I love chocolate – dark chocolate that is.  There are probably people out there who don’t like chocolate but I don’t know any of them.  I like it so much I buy bars of the stuff at a time and my pantry, as well as my purse, desk drawer and work bag, are never without it.  Most of the time I just break off pieces and savor the chocolate as is but when I crave something a little more involved, I try to incorporate all that dark chocolaty goodness in a recipe.

So for my first post, I am sharing a simple, spicy chocolate that’s a little exotic and really yummy.  Like, really yummy.

Spicy Dark Chocolate:

4 oz dark chocolate, broken into pieces

(I use equal parts 72% and 85% cocoa content)

1/4 to 1/2 tsp chile pepper

pinch of salt

  1. Melt chocolate over double boiler.
  2. Stir in chile pepper and salt.
  3. Pour into candy mold or free form on a silpat-lined cookie sheet and refrigerate until firm.

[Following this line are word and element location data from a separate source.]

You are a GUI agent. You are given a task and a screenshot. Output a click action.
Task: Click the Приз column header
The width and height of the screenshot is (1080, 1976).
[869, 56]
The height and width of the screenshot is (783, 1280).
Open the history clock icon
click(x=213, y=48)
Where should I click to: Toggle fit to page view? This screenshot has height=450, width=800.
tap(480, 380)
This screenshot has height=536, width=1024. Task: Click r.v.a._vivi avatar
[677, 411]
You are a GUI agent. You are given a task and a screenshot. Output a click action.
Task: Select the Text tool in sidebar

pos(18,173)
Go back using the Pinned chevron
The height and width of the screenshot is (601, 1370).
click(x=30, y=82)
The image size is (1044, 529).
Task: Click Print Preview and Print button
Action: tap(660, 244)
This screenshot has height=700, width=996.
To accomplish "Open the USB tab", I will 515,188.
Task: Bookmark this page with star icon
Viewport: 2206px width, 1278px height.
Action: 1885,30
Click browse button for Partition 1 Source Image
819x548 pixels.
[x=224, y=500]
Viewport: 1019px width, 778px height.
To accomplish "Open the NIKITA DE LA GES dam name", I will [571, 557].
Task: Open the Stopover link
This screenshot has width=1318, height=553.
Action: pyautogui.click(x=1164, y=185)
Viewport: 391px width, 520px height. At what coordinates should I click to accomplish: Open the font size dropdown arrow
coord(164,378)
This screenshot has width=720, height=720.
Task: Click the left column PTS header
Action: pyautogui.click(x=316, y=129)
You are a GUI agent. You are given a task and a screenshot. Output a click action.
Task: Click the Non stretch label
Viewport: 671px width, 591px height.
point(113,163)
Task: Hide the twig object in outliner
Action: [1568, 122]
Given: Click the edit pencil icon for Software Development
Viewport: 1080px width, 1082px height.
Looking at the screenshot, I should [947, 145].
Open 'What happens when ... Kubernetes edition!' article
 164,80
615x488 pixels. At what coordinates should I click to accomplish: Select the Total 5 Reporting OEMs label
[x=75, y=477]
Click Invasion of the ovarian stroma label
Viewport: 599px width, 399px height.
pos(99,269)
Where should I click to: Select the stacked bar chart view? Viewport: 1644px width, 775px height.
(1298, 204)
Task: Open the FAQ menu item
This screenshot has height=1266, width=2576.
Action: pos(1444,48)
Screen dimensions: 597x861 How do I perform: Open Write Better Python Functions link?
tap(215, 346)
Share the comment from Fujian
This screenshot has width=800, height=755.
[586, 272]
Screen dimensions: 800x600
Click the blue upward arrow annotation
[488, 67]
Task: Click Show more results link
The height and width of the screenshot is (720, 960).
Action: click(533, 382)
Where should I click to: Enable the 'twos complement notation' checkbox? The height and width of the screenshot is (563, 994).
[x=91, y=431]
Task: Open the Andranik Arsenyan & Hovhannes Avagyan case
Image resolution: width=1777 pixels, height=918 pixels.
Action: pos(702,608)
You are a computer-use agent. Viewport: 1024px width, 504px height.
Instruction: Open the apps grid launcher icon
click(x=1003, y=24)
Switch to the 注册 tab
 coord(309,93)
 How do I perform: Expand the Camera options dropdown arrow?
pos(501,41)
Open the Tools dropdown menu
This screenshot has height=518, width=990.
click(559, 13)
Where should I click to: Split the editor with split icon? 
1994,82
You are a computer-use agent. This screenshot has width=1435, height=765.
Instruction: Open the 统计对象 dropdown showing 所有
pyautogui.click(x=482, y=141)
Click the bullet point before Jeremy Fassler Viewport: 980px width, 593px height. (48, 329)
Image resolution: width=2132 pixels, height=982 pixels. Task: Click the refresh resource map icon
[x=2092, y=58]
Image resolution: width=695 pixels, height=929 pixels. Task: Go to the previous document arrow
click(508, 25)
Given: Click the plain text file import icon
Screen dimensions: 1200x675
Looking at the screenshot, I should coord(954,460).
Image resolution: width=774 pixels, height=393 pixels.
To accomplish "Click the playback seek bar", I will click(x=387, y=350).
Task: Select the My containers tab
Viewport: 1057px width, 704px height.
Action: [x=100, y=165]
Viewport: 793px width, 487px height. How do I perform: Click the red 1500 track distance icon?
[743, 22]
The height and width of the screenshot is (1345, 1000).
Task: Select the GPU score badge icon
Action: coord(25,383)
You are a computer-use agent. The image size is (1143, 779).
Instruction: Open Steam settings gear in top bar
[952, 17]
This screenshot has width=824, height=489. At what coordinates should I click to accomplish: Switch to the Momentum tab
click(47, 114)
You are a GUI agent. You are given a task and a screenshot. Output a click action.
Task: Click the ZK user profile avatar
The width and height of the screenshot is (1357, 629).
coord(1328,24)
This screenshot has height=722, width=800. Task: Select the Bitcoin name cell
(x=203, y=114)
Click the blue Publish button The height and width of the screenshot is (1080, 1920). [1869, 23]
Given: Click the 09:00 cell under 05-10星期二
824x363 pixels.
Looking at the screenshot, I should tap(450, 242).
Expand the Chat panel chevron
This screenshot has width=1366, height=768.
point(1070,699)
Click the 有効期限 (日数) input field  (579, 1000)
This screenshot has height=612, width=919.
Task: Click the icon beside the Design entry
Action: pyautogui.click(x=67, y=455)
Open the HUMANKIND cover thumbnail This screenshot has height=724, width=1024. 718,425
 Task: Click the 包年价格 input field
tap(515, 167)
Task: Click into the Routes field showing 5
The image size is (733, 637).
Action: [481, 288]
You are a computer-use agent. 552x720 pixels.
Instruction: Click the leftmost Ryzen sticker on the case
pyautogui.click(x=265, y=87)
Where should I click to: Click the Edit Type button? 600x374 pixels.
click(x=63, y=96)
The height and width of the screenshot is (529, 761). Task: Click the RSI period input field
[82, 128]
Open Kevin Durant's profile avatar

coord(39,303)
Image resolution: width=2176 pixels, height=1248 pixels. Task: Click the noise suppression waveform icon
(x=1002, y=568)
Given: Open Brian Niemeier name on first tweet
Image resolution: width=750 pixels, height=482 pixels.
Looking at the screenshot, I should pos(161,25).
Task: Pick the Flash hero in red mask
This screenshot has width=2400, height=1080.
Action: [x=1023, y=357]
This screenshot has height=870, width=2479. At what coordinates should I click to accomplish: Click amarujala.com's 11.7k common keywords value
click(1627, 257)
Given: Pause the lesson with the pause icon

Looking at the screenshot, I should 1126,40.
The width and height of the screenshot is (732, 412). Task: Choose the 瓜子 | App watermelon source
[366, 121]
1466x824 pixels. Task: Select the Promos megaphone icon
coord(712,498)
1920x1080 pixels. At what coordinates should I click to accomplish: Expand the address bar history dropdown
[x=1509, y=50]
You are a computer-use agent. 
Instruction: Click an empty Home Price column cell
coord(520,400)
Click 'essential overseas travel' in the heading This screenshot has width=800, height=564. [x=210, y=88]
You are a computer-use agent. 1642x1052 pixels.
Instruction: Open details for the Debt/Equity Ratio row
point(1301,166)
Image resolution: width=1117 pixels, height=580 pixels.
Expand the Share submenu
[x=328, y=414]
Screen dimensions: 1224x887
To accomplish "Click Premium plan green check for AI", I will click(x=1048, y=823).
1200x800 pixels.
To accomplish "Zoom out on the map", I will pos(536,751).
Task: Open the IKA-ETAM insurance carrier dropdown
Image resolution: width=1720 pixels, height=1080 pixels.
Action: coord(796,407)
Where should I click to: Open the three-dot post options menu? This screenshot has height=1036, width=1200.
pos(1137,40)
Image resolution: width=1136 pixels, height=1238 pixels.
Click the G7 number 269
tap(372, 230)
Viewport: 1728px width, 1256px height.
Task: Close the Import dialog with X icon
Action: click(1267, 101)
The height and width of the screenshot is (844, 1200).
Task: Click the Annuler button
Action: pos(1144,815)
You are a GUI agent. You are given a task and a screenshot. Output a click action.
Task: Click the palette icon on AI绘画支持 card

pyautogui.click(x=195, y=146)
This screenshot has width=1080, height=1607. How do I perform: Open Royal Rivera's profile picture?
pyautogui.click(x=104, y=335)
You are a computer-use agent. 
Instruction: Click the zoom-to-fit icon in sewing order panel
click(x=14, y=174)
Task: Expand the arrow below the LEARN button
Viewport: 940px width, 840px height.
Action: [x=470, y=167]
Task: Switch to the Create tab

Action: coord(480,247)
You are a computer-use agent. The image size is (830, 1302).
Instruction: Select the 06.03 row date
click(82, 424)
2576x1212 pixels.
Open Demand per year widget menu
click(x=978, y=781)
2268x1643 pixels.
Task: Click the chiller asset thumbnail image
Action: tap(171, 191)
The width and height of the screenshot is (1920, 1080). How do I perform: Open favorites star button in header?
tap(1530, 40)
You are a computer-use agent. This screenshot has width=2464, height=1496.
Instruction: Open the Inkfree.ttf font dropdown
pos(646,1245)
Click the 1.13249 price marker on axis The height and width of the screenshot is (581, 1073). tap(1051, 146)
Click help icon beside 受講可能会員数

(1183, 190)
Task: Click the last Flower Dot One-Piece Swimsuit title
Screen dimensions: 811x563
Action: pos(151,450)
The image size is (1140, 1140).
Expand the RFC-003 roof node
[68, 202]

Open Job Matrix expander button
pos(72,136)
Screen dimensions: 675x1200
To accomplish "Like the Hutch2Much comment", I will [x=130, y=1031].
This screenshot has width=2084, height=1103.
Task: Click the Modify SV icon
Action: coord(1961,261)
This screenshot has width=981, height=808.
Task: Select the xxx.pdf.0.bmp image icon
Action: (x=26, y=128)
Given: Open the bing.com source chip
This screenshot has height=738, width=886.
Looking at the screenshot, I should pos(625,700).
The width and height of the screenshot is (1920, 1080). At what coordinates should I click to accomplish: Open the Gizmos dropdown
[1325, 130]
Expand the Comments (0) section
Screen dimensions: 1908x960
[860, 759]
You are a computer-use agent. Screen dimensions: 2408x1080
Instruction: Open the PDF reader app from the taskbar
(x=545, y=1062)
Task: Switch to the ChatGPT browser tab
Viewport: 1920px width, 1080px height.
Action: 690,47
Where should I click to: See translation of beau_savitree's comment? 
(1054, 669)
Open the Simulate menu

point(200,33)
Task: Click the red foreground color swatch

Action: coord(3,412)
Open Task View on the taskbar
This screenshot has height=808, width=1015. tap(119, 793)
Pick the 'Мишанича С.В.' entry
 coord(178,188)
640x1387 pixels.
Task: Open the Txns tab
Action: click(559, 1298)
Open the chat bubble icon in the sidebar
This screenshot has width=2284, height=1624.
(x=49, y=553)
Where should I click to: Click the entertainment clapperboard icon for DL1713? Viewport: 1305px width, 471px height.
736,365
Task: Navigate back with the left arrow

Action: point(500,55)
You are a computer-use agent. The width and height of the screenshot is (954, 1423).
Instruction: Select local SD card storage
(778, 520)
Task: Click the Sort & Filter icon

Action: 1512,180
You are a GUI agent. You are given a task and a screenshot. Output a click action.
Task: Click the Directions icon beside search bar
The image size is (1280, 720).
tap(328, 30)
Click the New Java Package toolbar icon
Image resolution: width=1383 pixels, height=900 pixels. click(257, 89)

Mmmm.  The high cocoa content is very pronounced but the heat from chile is subtle and lingers.  I used a mix of cayenne pepper and a mild New Mexico chile powder with a smoky flavor.  Because I’m kind of a wimp when it comes to hot stuff, I started out with just a pinch of pepper.  But the bitter chocolate really calls for more heat to balance out the flavor.  Then I sprinkled some Maldon flake sea salt on the chocolate just because I wanted something salty.  Even though my husband didn’t care for the salt, my 15-month old daughter happily ate her piece.  Chocolate mustache, anyone?

While chocolate isn’t exactly primal, dark chocolate is lower in refined sugar and is a nice treat once in a while.  Now, I just need to work out the “once-in-a-while” part.